Strona 1 z 1
[6n2] Dźwignia linki otwierania maski nie odbija
: 06 lut 2010, 23:39
autor: piotrom87
Witam, mam taki problem: Jak chcę otworzyć przednią maskę, to pociągam za dźwignię która połączona jest z linką otwierania maski, ale później rączka zostaje na tym samym miejscu (nie wraca do pierwotnego położenia, co uniemożliwia późniejsze zamknięcie maski). Trzeba ją ręcznie wcisnąć.
Czy ktoś już spotkał się z podobnym problemem i może wie jak to naprawić???

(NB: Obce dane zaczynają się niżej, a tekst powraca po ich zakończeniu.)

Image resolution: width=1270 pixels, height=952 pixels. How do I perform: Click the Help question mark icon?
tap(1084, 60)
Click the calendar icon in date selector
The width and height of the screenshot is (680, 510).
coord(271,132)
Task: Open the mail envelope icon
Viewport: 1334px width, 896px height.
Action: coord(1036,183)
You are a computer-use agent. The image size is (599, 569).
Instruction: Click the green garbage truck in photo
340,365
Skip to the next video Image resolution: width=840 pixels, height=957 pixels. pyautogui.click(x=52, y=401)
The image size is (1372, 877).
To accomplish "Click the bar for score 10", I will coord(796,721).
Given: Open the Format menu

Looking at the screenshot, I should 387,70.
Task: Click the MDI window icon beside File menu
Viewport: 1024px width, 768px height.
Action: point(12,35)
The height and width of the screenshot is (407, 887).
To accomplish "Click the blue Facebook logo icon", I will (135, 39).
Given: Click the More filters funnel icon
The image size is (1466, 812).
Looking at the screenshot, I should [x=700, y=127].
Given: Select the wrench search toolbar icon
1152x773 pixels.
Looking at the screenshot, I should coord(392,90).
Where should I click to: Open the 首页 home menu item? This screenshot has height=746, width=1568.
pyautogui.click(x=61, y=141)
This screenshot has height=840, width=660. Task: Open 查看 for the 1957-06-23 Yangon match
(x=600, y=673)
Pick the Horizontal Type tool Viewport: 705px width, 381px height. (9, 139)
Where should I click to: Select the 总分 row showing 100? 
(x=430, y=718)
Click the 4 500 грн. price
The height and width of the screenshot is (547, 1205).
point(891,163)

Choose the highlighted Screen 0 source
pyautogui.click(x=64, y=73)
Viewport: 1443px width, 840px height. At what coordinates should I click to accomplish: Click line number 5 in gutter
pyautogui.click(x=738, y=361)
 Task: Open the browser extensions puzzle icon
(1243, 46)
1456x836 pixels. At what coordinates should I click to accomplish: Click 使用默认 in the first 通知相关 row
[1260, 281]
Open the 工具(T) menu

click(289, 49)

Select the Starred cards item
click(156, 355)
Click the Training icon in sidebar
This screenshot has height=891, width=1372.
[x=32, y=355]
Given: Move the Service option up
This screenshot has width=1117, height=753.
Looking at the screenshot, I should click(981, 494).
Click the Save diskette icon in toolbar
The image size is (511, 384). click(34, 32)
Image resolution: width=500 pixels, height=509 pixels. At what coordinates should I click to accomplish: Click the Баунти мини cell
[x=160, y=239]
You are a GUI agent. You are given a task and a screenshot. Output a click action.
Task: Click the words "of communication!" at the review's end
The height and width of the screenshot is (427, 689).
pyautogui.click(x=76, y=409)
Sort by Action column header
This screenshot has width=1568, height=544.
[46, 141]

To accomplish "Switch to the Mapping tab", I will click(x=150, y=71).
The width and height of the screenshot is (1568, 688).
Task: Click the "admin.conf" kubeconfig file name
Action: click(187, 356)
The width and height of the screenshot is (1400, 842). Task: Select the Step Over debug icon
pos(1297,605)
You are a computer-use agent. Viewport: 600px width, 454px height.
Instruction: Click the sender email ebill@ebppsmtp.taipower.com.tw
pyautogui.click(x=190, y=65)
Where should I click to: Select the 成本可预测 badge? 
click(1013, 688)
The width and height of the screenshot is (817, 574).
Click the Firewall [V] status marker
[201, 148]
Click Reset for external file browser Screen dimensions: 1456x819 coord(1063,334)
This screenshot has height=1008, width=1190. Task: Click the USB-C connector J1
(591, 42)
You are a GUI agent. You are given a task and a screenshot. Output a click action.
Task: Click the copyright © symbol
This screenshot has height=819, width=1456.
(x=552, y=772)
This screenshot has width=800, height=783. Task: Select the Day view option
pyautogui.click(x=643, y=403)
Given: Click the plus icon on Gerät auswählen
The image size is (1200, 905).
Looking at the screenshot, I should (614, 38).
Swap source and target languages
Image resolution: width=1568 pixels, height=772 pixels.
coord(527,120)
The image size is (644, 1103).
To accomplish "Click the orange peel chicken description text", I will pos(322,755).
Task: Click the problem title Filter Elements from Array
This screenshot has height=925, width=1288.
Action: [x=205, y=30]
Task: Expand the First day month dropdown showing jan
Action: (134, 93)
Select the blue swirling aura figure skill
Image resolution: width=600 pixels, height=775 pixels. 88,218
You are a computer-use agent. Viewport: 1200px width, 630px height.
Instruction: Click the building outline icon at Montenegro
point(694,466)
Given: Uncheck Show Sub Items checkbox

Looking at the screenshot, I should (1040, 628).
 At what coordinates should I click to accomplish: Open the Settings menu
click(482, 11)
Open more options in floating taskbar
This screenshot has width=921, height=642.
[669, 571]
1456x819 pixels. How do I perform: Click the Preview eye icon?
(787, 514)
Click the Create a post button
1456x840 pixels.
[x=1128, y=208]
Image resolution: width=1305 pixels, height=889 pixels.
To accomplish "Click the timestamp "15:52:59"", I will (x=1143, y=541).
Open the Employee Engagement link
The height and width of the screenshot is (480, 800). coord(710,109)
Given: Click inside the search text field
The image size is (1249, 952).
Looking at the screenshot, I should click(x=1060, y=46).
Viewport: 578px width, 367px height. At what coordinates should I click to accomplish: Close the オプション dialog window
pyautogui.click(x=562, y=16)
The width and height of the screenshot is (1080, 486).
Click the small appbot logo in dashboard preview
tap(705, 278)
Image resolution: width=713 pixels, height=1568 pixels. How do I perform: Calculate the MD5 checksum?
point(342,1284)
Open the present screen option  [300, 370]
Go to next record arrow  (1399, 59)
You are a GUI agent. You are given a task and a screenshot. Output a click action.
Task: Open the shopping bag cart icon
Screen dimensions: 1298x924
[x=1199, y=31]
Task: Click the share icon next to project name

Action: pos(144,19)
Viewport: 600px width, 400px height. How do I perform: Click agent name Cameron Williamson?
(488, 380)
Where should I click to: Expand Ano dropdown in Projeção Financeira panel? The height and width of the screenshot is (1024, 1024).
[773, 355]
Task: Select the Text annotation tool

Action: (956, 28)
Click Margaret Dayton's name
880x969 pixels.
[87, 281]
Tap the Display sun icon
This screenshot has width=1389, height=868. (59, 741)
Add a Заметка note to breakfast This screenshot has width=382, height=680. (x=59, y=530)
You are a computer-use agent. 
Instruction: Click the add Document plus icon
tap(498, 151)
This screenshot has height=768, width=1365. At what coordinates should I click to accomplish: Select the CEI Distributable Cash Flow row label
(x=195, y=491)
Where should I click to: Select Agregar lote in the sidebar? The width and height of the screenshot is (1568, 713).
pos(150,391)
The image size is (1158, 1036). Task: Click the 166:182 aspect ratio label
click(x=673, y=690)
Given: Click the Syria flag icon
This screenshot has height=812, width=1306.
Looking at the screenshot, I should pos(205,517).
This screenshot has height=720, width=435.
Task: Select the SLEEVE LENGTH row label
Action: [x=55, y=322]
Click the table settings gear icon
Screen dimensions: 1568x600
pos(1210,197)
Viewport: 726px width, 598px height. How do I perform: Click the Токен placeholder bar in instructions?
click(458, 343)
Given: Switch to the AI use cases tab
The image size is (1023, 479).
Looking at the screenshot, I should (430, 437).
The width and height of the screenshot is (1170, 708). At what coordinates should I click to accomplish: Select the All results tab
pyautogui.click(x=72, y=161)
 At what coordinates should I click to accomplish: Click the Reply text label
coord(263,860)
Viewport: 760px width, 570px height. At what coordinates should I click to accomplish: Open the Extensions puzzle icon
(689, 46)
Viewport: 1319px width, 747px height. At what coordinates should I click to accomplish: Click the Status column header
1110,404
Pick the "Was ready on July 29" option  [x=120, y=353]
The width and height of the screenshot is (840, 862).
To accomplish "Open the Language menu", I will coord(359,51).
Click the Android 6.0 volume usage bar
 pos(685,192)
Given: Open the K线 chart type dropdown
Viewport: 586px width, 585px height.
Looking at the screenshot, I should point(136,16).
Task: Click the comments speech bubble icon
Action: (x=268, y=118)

Czy może konieczna będzie wymiana linki? Proszę o odpowiedzi.
Pozdrawiam.
Re: Dźwignia linki otwierania maski nie odbija
: 07 lut 2010, 8:18
autor: czaja
Prześledź drogę linki od dźwigni do zamka. To nie jest zbyt duży odcinek. Może gdzieś się zagięła delikatnie lub coś ją blokuje. Może jest źle założona w którymś miejscu.
Re: Dźwignia linki otwierania maski nie odbija
: 07 lut 2010, 10:26
autor: piotrom87
Jutro to dokładnie sprawdzę. Założona jest na pewno dobrze bo nikt jej nie zdejmował, a przed zimą jeszcze wszystko działało jak trzeba.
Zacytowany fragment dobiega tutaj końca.